◆ Directions:
Take from the data every line in which the word "account" is found.

◆ Supplied material:
*** Begin section ***

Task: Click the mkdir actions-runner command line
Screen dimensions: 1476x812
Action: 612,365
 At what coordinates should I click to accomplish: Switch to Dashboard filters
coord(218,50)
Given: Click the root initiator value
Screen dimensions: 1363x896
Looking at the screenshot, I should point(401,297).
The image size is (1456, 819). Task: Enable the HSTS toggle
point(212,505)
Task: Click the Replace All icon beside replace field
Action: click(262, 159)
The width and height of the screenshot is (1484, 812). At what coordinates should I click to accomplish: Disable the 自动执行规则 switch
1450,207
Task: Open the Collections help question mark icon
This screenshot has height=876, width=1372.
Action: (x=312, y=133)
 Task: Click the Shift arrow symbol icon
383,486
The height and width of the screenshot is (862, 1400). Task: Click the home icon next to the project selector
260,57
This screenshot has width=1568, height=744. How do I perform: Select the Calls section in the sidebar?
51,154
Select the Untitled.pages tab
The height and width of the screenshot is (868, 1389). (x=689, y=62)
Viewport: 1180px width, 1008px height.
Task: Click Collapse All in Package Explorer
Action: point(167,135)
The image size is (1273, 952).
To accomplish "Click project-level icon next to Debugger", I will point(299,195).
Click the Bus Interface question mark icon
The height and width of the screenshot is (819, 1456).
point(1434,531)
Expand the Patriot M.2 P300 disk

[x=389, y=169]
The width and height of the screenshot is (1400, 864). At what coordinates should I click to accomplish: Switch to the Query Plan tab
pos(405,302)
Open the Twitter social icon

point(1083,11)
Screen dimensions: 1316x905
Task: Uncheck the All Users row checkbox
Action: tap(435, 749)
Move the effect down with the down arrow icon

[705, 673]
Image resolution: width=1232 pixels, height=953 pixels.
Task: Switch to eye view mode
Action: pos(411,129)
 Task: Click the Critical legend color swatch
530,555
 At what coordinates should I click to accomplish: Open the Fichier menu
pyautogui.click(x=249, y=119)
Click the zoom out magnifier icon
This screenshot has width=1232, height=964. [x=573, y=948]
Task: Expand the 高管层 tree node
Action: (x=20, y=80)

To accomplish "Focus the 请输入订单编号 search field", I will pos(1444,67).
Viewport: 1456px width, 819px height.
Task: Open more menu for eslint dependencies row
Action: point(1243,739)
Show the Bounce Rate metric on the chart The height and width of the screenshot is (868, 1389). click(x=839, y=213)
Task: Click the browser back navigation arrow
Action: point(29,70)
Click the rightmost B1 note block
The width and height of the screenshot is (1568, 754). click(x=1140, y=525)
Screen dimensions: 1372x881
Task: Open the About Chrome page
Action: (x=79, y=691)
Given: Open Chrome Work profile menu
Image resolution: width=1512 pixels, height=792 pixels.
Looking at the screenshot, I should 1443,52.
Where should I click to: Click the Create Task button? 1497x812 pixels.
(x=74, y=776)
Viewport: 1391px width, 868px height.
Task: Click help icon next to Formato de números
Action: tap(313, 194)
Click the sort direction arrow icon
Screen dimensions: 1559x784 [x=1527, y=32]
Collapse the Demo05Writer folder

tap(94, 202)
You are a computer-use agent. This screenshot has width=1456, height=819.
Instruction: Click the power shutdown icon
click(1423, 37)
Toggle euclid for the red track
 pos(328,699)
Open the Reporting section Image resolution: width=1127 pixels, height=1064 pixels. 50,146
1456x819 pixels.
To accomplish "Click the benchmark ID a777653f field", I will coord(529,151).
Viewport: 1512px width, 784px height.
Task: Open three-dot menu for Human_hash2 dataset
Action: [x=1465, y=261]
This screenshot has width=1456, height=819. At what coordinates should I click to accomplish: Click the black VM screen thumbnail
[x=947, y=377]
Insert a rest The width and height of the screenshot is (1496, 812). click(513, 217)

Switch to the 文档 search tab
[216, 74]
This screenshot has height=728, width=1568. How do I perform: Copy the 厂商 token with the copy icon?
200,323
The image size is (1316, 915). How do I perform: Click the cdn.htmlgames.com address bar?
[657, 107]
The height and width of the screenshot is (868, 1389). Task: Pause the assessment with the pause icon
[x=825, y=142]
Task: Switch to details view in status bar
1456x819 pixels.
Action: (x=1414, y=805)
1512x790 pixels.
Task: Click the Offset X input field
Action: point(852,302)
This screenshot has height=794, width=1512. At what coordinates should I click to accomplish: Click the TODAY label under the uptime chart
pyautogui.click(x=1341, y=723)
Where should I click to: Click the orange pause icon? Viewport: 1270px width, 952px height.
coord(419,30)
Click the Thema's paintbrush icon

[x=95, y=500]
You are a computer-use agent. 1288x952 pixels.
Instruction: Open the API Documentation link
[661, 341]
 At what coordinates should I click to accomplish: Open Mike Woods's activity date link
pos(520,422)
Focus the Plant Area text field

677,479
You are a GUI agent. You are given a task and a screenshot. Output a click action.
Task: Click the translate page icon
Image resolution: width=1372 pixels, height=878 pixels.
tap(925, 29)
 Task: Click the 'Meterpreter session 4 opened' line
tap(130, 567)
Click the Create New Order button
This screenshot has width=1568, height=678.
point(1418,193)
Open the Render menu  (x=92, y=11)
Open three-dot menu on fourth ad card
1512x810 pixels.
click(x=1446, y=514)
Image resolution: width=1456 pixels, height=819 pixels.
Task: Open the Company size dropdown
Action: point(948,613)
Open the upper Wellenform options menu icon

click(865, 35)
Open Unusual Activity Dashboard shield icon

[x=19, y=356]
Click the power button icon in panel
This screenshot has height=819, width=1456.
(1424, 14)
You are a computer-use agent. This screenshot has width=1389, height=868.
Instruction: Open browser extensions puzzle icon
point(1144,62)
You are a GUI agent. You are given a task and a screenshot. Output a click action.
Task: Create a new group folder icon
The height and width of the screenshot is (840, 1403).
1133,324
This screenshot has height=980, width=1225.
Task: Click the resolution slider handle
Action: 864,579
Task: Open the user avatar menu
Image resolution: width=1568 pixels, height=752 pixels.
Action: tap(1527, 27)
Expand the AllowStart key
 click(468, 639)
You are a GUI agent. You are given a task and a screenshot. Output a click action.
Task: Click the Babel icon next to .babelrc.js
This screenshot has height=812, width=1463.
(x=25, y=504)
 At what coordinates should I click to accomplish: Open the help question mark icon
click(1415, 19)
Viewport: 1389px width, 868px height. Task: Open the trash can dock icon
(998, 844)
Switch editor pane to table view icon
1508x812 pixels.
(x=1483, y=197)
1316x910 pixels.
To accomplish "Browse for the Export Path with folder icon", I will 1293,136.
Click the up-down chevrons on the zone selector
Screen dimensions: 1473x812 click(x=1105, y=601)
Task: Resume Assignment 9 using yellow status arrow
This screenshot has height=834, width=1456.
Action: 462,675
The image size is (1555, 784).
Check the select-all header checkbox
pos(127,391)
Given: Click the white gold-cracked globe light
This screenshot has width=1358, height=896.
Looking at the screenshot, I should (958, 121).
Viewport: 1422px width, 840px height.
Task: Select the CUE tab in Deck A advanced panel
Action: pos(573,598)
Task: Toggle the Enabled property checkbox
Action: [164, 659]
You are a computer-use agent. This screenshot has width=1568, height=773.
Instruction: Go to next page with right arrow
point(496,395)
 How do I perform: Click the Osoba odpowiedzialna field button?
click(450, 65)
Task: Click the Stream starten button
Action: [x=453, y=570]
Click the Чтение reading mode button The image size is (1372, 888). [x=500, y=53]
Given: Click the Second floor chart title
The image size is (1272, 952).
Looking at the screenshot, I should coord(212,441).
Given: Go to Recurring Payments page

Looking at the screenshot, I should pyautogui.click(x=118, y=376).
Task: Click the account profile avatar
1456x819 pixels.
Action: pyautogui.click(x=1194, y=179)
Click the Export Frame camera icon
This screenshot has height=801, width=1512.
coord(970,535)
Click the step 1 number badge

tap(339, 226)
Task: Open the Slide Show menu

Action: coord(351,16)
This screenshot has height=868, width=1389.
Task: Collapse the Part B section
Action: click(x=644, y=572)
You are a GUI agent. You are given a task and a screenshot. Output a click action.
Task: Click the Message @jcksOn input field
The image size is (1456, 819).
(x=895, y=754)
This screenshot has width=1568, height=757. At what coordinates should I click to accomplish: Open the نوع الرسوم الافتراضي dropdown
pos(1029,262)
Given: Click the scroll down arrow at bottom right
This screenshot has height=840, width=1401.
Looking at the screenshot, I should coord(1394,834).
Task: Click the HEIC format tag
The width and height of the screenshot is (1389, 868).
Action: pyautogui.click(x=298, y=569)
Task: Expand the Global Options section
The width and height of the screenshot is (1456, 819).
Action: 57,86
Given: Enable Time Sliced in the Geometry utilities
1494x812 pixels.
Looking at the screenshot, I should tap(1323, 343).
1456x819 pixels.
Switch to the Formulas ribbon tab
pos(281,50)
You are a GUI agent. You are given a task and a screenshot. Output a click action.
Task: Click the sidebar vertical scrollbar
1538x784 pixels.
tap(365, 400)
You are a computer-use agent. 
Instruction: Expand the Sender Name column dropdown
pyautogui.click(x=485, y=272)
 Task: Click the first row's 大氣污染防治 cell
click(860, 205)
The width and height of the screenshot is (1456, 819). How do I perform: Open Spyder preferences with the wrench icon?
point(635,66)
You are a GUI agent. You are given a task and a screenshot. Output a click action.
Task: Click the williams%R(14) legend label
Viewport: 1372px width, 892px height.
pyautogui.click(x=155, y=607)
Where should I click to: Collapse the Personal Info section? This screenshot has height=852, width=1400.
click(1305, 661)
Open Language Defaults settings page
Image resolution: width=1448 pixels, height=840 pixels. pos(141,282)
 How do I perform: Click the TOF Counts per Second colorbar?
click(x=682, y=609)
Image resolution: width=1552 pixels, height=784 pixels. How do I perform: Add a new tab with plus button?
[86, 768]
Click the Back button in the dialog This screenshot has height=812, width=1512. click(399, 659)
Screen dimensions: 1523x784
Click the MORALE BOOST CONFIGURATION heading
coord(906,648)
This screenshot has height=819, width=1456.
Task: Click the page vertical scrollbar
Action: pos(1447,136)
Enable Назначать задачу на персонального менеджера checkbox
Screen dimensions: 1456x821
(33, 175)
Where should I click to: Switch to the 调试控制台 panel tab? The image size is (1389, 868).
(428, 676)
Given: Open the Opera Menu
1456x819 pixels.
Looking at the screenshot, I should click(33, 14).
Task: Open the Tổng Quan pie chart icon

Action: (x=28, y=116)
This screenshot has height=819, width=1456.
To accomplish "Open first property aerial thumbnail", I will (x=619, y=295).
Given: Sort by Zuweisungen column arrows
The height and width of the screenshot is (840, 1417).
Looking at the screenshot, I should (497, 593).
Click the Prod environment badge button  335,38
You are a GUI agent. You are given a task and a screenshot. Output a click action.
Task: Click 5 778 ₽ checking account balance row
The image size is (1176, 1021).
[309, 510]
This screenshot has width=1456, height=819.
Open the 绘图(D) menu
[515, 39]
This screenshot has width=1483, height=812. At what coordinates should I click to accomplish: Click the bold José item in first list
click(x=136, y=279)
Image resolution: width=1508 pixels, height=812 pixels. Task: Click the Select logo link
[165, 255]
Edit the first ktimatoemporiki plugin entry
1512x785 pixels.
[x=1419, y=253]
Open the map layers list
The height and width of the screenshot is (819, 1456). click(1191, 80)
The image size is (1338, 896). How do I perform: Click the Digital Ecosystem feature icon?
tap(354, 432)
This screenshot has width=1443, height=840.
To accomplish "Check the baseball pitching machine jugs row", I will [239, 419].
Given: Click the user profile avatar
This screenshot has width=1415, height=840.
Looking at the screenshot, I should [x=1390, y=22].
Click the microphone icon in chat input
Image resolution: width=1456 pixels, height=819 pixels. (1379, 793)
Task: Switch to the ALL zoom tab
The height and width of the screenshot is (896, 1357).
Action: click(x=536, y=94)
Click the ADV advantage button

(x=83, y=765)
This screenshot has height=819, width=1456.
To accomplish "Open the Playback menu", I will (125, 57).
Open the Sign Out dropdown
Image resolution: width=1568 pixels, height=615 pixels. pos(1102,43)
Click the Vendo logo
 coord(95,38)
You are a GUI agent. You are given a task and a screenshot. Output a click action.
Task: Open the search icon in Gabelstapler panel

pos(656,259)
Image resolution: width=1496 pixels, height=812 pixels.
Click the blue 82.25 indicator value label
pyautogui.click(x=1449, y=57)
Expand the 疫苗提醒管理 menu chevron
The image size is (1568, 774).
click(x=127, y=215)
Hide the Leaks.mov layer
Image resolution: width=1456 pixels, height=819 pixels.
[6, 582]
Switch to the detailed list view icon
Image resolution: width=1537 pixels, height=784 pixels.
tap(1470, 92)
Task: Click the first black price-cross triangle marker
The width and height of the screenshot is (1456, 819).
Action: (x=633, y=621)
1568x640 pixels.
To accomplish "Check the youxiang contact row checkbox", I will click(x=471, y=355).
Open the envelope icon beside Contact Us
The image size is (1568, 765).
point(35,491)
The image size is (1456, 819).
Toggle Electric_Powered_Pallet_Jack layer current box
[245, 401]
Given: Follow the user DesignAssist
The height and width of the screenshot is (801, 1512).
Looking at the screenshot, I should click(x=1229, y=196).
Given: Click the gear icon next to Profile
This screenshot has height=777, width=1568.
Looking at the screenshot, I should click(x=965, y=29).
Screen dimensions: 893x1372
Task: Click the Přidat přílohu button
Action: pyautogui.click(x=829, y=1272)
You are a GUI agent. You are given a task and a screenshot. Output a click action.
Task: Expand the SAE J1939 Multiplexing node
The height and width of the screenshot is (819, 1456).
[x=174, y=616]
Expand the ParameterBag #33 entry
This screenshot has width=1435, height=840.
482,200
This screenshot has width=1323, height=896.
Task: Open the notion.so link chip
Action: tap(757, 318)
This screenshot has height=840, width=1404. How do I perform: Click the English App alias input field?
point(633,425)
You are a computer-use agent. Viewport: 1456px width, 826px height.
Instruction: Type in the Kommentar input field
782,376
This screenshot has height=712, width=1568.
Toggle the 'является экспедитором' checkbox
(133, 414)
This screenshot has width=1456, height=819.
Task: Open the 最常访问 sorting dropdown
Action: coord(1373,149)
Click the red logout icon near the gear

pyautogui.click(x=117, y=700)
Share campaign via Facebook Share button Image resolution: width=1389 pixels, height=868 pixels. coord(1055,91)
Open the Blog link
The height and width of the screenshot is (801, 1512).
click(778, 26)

*** End section ***

◆ Output:
Task: Click the account profile avatar
Task: Click 5 778 ₽ checking account balance row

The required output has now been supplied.